The Babysitter
It's not a farce in my view (like a PJ Wodehouse type thing, an amusing story as you put it) and it's not just a vehicle for the author's erotic fantasies either. No author of this level of skill (as is apparent by how well-written it is) is going to go to all that trouble simply to reveal himself as some kind of a perv. Besides, the relationships and interplay between the cuts show that there's a lot of effort put in to interweave into and mirror the theme of sexuality in just about everything, subtly and not so subtly. There's also a lot of purposeful misdirection here. I'd say it's more a complex deconstruction of modern suburban life than a fantasy vehicle. And though I agreed with you about "Cat Person", I now think you are a complete philistine. How things change!
:razz:
The characters seem to be vehicles for the author's masturbatory fantasies, and say really nothing about actual, real people. — Bitter Crank
In order to say something about real people, you don't need characters who act like real people though. You may want characters who
seem like real people. But you don't even need that. Watch any David Lynch movie. Are any of the characters anything like real people? Real individuals don't reflect reality on a grand scale very well because they're diluted and messy representations when what you want is distilled
characters who play their particular part in the engine of the work.

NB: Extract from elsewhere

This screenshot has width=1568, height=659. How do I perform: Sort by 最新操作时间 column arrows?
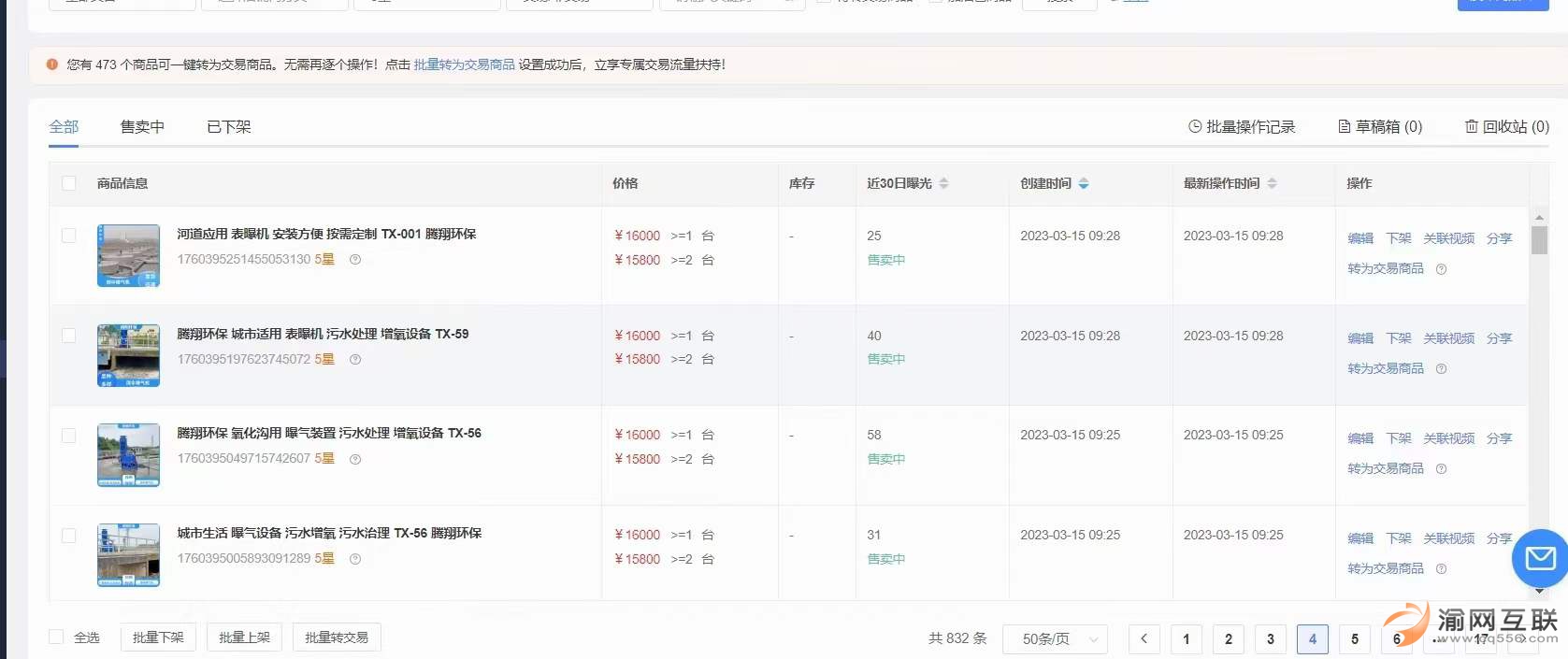coord(1272,183)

In a story like this, the characters are deliberately 2D, sexually frustrated husband, sexy young babysitter, amoral teenage boys, naughty kids etc. They slot into a particular function and play it consistently. The complexity comes then from the form. Lynch does this too, his characters are often odd and extreme but fairly predictable "types", so in a way are simplistic. But his movies tend to play with form in interesting ways in terms of how they are constructed.
More to say later, but my initial reaction is that I like it and think there's a lot to it.